Das wird wohl auch für Patente gelten. Patente sind eine geschützte Erfindung eines Menschen, die zur Lösung eines technischen Problems führt. Dabei wurde bereits entschieden, dass eine KI-Maschine, die nicht rechtsfähig ist, auch nicht als Erfinder benannt werden kann, denn die Benennung eines Erfinders ist eine notwendige Voraussetzung für die Anmeldung eines Patents (Entscheidung J 8/20 vom 5. Juli 2022; sog. „DABUS“-­Entscheidung). Danach muss der Erfinder eine natürliche Person sein. Spannend wird die Frage sein, ob ein Patent anmeldefähig bleibt, wenn für die Lösung des technischen Problems KI zur Hilfe genommen wurde. Man könnte hier auch den Standpunkt vertreten, dass in dem Moment, wo die KI die technische Lösung findet, diese bereits Stand der Technik und damit nicht mehr schutzfähig ist. Auch hier wird sich eine spannende Rechtsprechung entwickeln.  

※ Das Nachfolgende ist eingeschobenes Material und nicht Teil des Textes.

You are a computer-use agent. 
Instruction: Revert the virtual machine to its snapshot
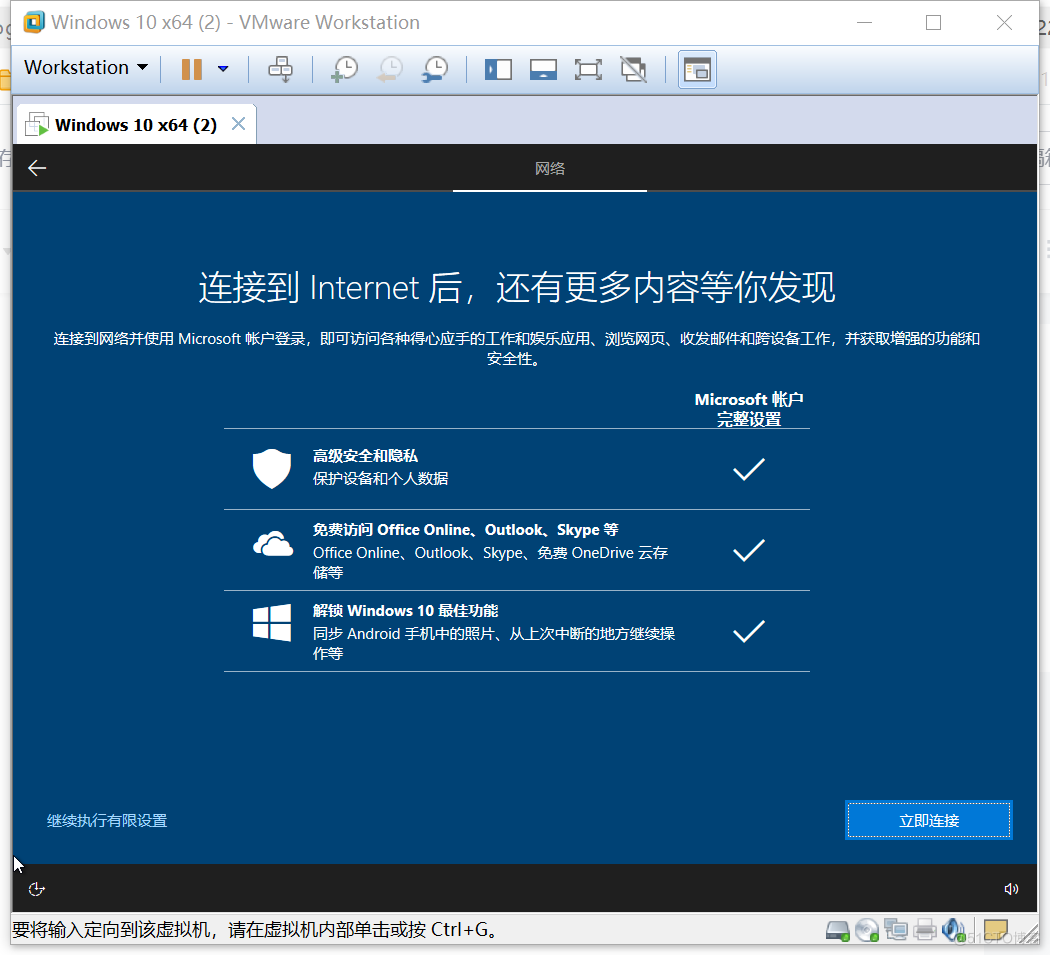[389, 69]
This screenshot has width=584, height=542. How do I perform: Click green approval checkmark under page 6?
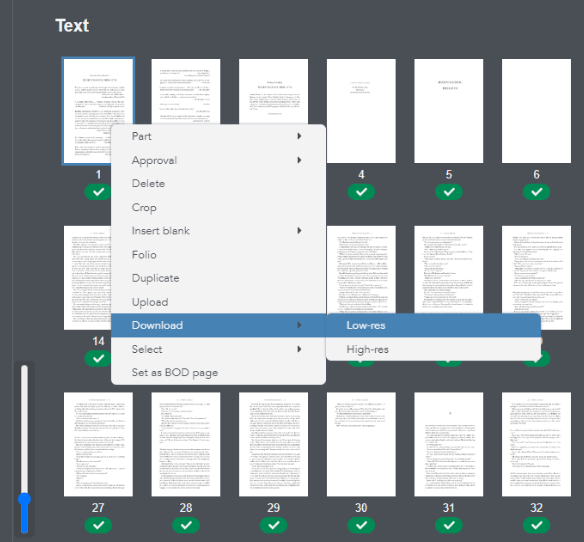[x=536, y=192]
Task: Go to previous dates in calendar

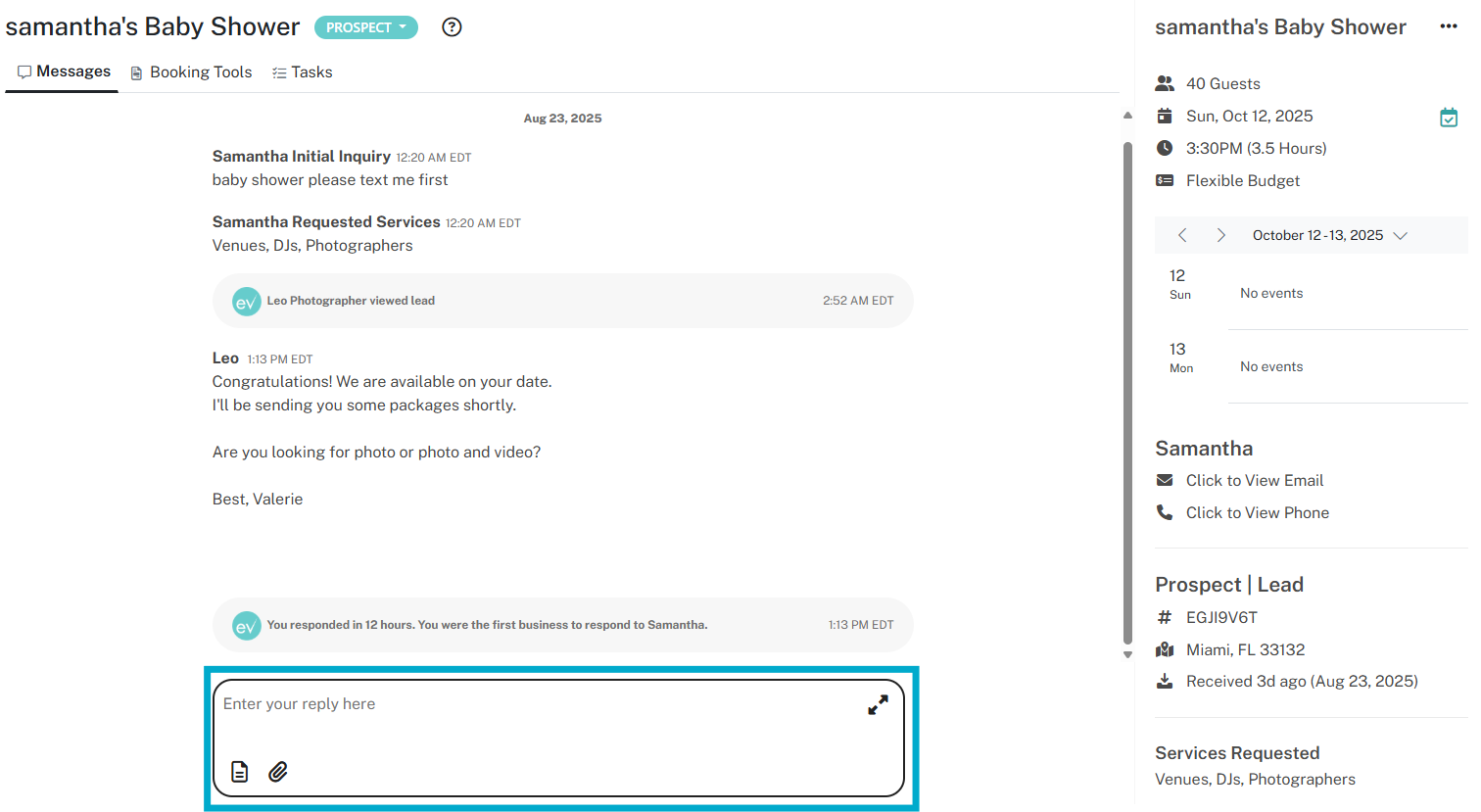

Es ist jedoch zu erwarten, dass sich zwischen Auftragnehmer und Auftraggebern vertragliche Regelungen herausbilden werden, die im einzelnen die Zulässigkeit des Einsatzes von KI erlauben, vielleicht aus Kostengründen sogar vorschreiben. Es bleibt dann aber zu berücksichtigen, wie man einen proprietären Teil des Werkes herausbilden und dem gesonderten Schutz zuführen will. Noch komplexer werden die Rechtsfragen dann, wenn die KI womöglich ohne Kenntnis des Anwenders der KI Open-Source-Software oder free-to-use-Inhalte verwendet, welche dann wieder dem Regime von Public-Lizenzmodellen und dem copy-left-Effekt unterfallen.

In jedem Fall sollte man die betroffenen Rechtsfragen und auch die tatsächlichen Zusammenhänge genau prüfen, bevor man sich auf bei seiner Arbeit auf KI zurückgreift, erst recht im gewerblichen Bereich.